9 - Advanced Spatial Models

from PART II - ADVANCED TOPICS

Summary

Thus far, this book has examined models that are appropriate when the phenomenon of interest is measured as a continuous dependent variable. Often, however, social scientists are interested in explaining phenomena that do not lend themselves to linear models for continuous dependent variables. Spatial autocorrelation also affects phenomena typically studied through these more advanced models, such as limited dependent variable models, count models, or survival models. However, although spatial dependence is likely to be present in many of these more complex phenomena, it is rarely modeled even by applied researchers employing these advanced modeling strategies. Instead, for example, event counts at one location are often assumed to be spatially independent of counts at neighboring locations. Clearly, such an assumption is untenable. This chapter examines how social scientists can incorporate spatial dependence in more advanced modeling approaches beyond the linear model. It examines several types of advanced models familiar to applied researchers in the social sciences: binary dependent variable models, multinomial models, ordinal models, count models, and survival models.

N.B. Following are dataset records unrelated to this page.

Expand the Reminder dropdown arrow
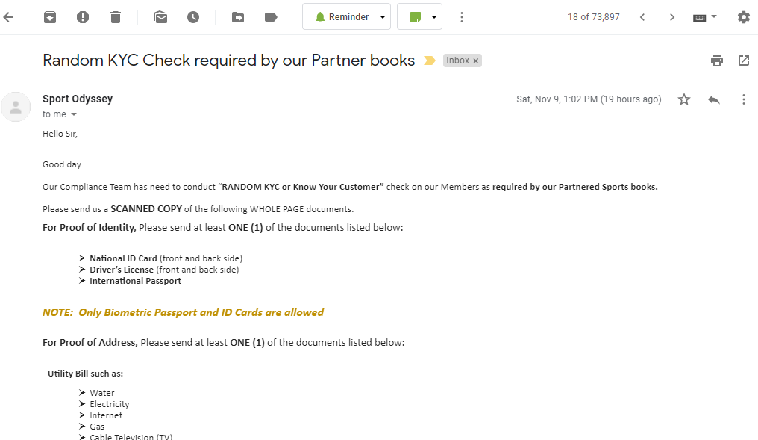 click(x=383, y=17)
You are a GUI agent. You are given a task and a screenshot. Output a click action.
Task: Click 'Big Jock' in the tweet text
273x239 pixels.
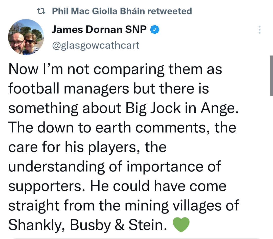coord(153,108)
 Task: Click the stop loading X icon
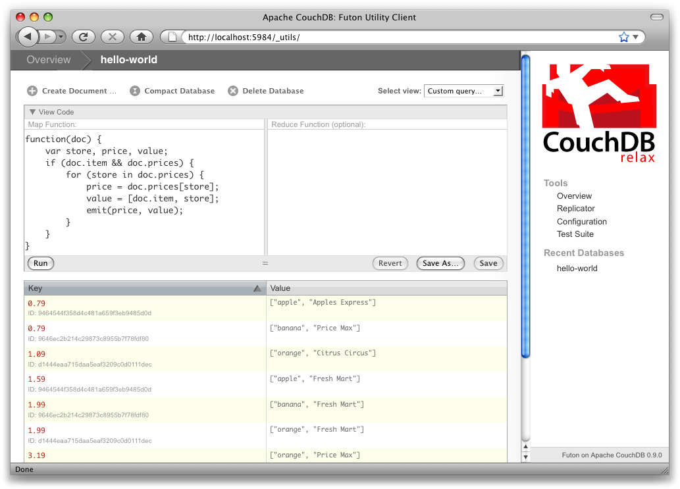tap(113, 37)
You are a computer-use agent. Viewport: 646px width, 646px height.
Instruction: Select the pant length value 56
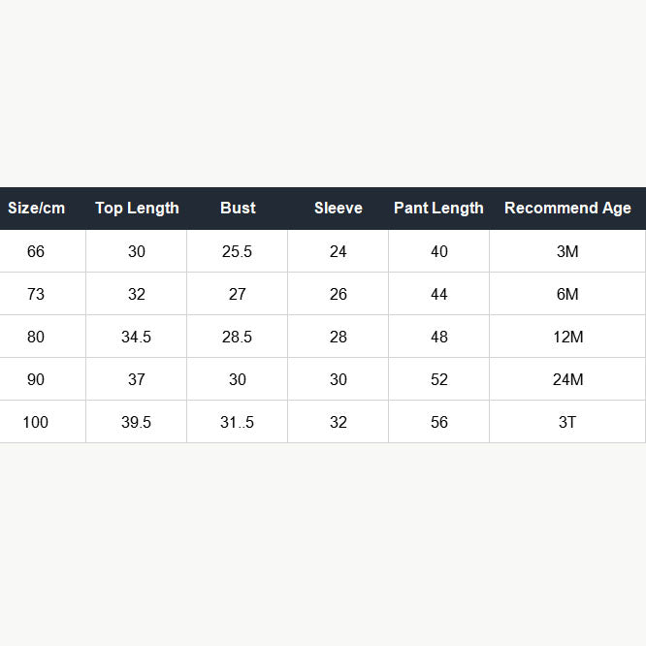439,422
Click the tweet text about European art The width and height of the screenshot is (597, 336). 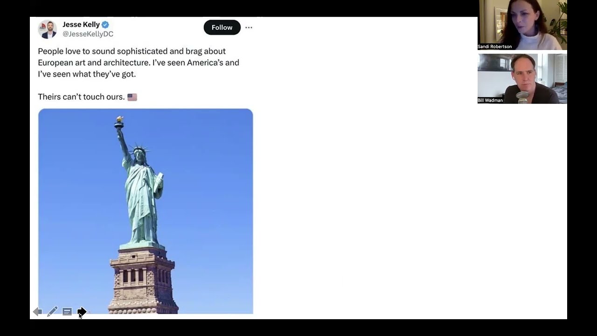pyautogui.click(x=139, y=63)
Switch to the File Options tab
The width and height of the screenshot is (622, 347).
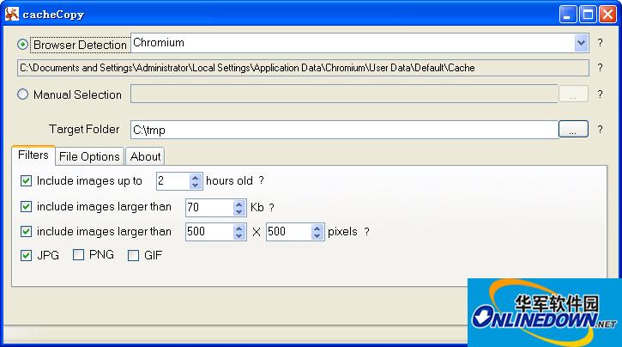coord(89,156)
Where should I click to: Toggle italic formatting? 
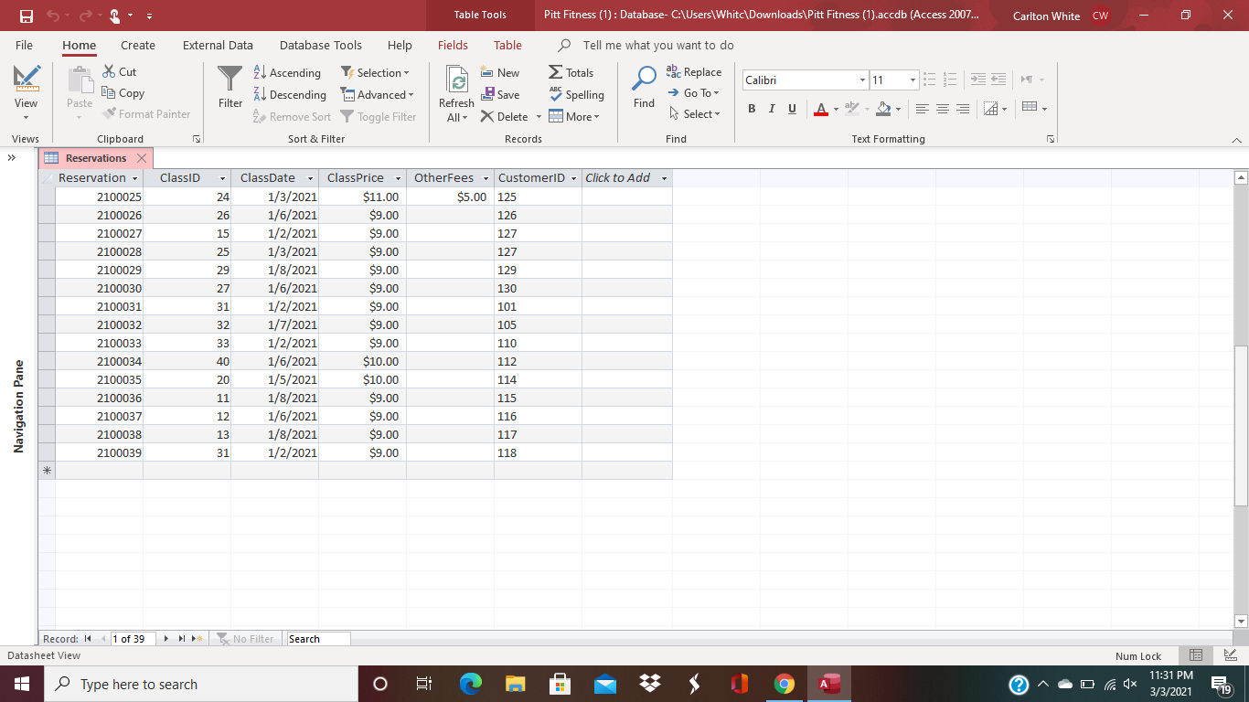(x=771, y=109)
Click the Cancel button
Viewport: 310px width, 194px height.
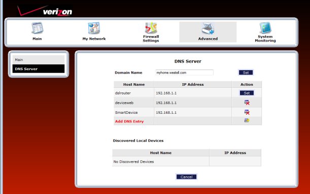186,177
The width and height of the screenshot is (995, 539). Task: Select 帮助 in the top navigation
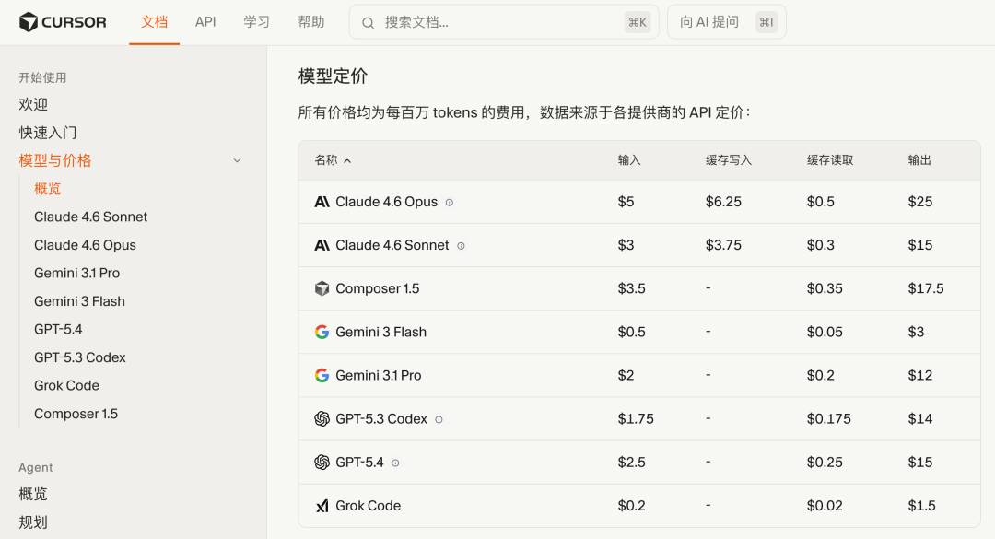point(310,21)
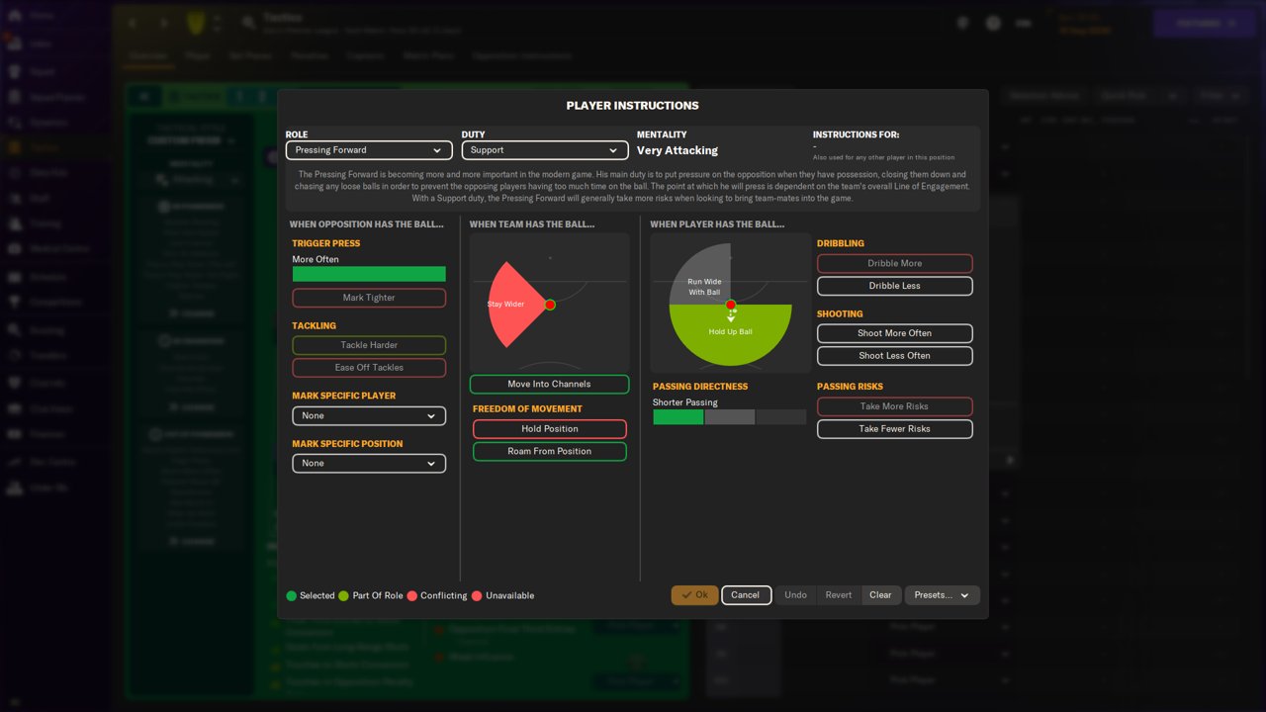Expand Mark Specific Player dropdown
This screenshot has height=712, width=1266.
pos(369,416)
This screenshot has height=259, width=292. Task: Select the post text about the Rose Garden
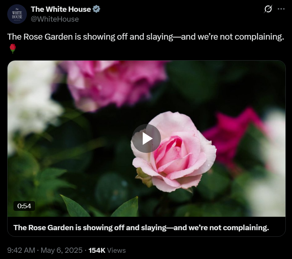(x=146, y=37)
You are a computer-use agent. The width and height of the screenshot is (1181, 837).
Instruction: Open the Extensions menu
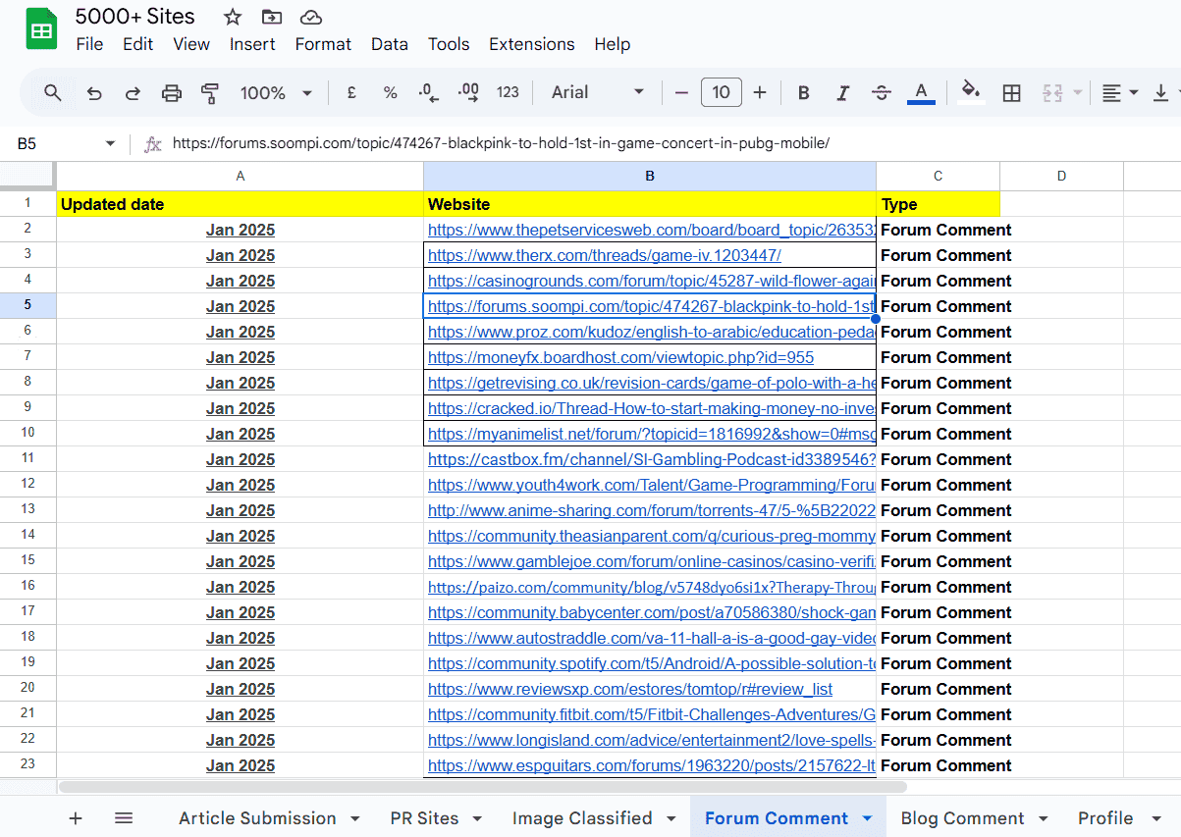tap(531, 44)
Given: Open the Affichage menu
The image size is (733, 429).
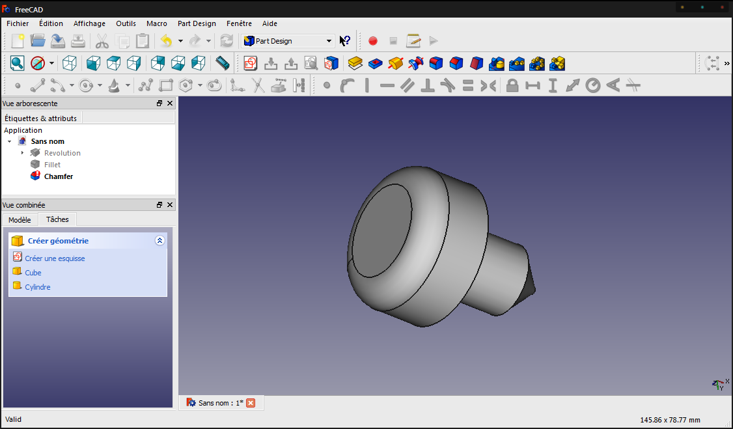Looking at the screenshot, I should (x=89, y=23).
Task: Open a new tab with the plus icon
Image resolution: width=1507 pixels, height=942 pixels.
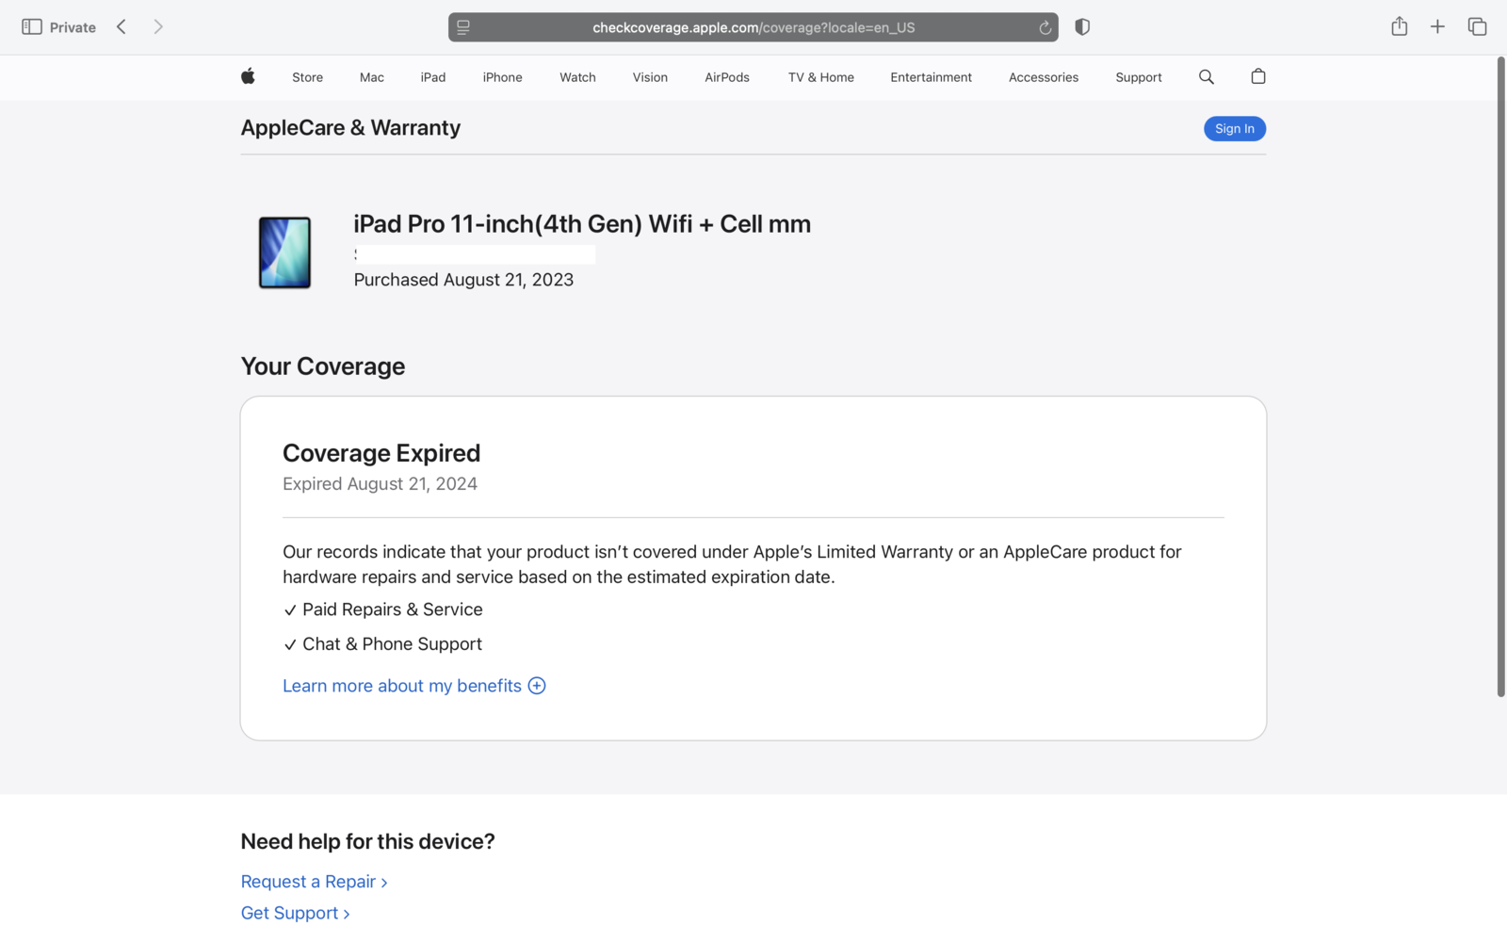Action: (1437, 27)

SPATIAL BINARY DEPENDENT VARIABLE MODELS

Many phenomena of interest to social scientists such as interstate conflict, marital status, recividism, and the like take the form of binary variables. As is well known, estimators for continuous dependent variables such as ordinary least squares (OLS) are not applicable for these dichotomous dependent variables. Estimators such as OLS suffer from heteroskedasticity and non-normality, assume incorrect functional form, and can produce nonsensical predictions when the dependent variable is binary (see, e.g., Long 1997, 38–40). As a consequence, scholars utilize maximum likelihood (ML) estimators such as probit or logit. However, although these estimators are widely applied in the social sciences, rarely do social scientists model spatial dependence in the binary dependent variables of interest to them. This is problematic given the propensity of social science data toward spatial dependence. Interestingly, while spatial binary dependent variable models have been largely absent in the social science literature, these models represent a critical area of interest among current spatial analysis scholars, with many new estimators being developed in the past two decades. In this section, I examine these advances in modeling spatial dependence in dichotomous dependent variables.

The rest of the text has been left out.